> **YOUR OBJECTIVE**
Please output the part of the records that opens with the line containing "This screenshot has height=841, width=1282." and closes with the line containing "center [62, 250].", both included, as a numbered list with blank lines left out.
=== Section Start ===
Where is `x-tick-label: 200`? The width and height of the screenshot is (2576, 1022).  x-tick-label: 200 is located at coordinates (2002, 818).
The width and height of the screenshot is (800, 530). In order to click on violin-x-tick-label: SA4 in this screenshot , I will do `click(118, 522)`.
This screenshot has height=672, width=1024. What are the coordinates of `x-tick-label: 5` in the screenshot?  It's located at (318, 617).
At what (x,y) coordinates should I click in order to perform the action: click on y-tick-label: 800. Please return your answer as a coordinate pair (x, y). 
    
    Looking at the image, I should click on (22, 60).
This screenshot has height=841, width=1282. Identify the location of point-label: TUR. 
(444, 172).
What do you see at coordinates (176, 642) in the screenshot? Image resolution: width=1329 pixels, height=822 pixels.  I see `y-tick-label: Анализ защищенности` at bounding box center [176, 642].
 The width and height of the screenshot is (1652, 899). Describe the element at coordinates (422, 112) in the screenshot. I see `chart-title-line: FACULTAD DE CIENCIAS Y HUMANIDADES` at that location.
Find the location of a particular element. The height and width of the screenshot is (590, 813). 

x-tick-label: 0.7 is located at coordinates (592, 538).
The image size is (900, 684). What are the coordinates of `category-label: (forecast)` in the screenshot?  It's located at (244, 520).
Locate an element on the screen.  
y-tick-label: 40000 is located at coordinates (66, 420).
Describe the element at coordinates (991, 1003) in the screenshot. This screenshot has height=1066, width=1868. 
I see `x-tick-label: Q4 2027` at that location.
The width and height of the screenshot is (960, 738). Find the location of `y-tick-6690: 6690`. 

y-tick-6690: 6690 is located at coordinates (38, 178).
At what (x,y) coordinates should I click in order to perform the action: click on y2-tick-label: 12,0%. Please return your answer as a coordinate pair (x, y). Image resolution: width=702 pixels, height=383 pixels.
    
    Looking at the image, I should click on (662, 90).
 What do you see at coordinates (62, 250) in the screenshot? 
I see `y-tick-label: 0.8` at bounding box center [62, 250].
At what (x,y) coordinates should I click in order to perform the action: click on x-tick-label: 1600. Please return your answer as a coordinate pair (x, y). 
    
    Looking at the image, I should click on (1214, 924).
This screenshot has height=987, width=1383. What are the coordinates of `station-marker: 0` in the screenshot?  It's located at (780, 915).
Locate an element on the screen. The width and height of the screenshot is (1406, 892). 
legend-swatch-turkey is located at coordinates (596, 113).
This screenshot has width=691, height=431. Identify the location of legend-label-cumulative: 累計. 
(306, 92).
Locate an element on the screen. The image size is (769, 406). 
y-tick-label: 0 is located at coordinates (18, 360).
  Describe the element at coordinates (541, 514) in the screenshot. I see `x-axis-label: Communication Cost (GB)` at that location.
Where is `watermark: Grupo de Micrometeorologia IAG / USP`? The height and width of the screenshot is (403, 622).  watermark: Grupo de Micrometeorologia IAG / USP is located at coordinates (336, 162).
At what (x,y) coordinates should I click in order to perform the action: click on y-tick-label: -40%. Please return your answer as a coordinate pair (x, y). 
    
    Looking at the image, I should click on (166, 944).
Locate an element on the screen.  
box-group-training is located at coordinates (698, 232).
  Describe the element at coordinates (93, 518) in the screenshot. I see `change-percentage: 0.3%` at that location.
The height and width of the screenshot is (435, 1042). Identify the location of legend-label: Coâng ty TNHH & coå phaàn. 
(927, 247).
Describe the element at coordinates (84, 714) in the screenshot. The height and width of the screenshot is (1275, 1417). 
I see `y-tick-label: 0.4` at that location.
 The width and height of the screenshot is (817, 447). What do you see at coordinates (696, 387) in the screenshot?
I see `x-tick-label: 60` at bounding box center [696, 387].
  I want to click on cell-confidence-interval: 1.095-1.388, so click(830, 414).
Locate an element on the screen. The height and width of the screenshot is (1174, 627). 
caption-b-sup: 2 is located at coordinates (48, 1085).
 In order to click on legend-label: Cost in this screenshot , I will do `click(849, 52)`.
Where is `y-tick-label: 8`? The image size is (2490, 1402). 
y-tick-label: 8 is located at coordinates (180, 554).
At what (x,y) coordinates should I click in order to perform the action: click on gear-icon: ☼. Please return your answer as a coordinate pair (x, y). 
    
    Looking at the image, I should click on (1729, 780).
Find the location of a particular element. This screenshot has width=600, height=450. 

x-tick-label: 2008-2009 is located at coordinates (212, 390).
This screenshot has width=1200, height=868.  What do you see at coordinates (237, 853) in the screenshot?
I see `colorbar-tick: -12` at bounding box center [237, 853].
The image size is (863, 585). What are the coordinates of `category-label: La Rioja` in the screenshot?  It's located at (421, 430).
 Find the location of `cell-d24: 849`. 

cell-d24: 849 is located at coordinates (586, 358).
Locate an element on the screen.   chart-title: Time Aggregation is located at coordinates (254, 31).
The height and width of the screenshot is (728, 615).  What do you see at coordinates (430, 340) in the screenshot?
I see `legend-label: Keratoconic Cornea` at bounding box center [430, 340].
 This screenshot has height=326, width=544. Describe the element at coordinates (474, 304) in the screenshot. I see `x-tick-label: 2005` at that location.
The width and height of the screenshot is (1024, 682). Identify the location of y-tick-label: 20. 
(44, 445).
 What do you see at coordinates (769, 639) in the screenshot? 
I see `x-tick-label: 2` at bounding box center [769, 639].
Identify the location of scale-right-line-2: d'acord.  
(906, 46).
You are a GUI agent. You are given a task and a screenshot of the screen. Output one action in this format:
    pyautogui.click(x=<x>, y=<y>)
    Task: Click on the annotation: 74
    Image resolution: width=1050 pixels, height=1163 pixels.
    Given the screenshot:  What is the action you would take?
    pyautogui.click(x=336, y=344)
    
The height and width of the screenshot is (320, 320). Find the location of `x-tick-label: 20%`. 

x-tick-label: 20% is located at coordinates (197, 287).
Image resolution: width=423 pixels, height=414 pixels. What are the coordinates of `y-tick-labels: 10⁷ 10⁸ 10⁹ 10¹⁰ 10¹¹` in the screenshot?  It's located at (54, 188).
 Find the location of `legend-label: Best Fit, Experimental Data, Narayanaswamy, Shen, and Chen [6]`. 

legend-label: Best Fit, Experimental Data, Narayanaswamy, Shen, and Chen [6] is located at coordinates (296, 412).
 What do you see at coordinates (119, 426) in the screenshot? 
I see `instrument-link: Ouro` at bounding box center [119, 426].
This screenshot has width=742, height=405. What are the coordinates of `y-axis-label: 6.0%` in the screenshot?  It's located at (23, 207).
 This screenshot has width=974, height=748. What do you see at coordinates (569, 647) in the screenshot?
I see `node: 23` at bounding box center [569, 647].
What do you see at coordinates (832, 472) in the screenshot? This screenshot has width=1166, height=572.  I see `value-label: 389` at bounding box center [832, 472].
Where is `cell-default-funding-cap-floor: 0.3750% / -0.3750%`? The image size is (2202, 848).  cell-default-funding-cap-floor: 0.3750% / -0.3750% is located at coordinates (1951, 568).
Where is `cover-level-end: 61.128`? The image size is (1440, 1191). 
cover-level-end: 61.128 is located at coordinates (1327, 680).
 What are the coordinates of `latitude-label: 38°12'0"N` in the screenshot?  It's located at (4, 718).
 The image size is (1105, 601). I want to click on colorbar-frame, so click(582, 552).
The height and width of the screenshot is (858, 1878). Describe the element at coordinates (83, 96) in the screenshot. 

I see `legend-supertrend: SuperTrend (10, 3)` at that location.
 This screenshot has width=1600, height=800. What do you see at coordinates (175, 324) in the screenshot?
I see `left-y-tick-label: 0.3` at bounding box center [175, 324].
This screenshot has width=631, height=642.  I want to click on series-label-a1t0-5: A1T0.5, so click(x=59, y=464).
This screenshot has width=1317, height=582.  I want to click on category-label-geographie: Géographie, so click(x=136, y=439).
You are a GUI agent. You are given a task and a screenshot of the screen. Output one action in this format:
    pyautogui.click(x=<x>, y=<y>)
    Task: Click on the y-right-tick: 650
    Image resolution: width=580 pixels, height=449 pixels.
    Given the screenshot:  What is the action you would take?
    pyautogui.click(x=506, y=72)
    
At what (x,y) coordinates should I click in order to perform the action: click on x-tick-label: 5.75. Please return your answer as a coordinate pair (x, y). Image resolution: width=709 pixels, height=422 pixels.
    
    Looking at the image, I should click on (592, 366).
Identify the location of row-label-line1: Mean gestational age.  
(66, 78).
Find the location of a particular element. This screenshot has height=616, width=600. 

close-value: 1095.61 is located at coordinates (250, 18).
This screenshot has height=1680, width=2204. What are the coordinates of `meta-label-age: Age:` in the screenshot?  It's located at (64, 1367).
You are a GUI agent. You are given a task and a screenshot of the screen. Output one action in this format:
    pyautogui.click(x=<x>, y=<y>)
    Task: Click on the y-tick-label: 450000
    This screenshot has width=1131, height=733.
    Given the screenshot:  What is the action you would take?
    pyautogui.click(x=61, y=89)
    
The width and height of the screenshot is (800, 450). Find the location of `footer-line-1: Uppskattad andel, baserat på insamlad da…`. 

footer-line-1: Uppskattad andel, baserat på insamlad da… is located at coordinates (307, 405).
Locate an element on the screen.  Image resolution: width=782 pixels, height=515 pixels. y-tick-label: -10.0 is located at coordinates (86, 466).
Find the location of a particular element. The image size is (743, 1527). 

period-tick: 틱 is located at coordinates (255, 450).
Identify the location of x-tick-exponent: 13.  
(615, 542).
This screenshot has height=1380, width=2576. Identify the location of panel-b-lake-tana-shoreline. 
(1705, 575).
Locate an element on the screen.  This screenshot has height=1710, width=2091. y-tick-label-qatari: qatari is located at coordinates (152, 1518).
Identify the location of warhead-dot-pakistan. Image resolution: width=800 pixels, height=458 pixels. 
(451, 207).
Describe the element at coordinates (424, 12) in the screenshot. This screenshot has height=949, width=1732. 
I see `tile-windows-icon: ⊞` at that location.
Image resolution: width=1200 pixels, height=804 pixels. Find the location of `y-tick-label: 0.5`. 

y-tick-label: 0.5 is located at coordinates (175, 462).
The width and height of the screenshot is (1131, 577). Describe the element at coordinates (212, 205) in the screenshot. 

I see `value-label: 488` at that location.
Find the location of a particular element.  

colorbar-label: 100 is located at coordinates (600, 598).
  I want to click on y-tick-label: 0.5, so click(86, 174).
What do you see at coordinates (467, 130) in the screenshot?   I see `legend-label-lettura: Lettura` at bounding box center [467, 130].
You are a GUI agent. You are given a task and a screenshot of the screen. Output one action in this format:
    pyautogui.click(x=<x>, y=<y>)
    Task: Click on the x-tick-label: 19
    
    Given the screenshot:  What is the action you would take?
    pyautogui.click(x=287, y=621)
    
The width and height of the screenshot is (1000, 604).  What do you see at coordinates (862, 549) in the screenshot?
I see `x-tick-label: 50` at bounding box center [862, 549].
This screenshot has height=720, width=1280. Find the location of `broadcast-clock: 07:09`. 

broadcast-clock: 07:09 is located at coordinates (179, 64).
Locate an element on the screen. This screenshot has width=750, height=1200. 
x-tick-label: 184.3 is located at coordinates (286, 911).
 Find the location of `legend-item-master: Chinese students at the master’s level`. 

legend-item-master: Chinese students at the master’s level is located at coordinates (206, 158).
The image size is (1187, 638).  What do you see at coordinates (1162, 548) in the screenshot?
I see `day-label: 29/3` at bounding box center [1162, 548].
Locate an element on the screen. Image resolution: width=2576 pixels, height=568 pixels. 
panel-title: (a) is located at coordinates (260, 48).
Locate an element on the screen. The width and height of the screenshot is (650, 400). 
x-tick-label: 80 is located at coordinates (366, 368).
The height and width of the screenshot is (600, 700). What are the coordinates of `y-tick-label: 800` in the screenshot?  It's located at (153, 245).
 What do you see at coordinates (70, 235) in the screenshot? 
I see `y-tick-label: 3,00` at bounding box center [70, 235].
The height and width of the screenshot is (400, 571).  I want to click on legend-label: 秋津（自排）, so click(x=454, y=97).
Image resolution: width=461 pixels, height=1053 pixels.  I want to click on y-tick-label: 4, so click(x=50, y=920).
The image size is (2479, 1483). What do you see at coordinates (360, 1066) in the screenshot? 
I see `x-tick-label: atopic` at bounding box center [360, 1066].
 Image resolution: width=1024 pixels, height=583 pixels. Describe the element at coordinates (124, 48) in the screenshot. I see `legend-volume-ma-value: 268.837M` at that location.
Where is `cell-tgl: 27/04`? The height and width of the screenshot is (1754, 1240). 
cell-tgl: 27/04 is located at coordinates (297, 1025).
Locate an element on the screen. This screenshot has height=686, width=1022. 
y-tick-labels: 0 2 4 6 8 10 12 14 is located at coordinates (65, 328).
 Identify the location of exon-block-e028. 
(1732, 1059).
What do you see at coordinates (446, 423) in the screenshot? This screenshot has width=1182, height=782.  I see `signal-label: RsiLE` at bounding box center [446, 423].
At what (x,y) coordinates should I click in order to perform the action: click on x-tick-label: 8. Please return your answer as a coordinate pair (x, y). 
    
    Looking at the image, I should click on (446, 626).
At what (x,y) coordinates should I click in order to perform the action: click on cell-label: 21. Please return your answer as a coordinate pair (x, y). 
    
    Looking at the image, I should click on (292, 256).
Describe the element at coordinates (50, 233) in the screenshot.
=== Section End ===
> **SOLUTION TO THE PROBLEM**
1. This screenshot has height=841, width=1282. Identify the location of point-label: TUR. 
2. (444, 172).
3. What do you see at coordinates (176, 642) in the screenshot? Image resolution: width=1329 pixels, height=822 pixels.  I see `y-tick-label: Анализ защищенности` at bounding box center [176, 642].
4.  The width and height of the screenshot is (1652, 899). Describe the element at coordinates (422, 112) in the screenshot. I see `chart-title-line: FACULTAD DE CIENCIAS Y HUMANIDADES` at that location.
5. Find the location of a particular element. The height and width of the screenshot is (590, 813). 
6. x-tick-label: 0.7 is located at coordinates (592, 538).
7. The image size is (900, 684). What are the coordinates of `category-label: (forecast)` in the screenshot?  It's located at (244, 520).
8. Locate an element on the screen.  
9. y-tick-label: 40000 is located at coordinates (66, 420).
10. Describe the element at coordinates (991, 1003) in the screenshot. This screenshot has height=1066, width=1868. 
11. I see `x-tick-label: Q4 2027` at that location.
12. The width and height of the screenshot is (960, 738). Find the location of `y-tick-6690: 6690`. 
13. y-tick-6690: 6690 is located at coordinates (38, 178).
14. At what (x,y) coordinates should I click in order to perform the action: click on y2-tick-label: 12,0%. Please return your answer as a coordinate pair (x, y). Image resolution: width=702 pixels, height=383 pixels.
15.     Looking at the image, I should click on (662, 90).
16.  What do you see at coordinates (62, 250) in the screenshot? 
17. I see `y-tick-label: 0.8` at bounding box center [62, 250].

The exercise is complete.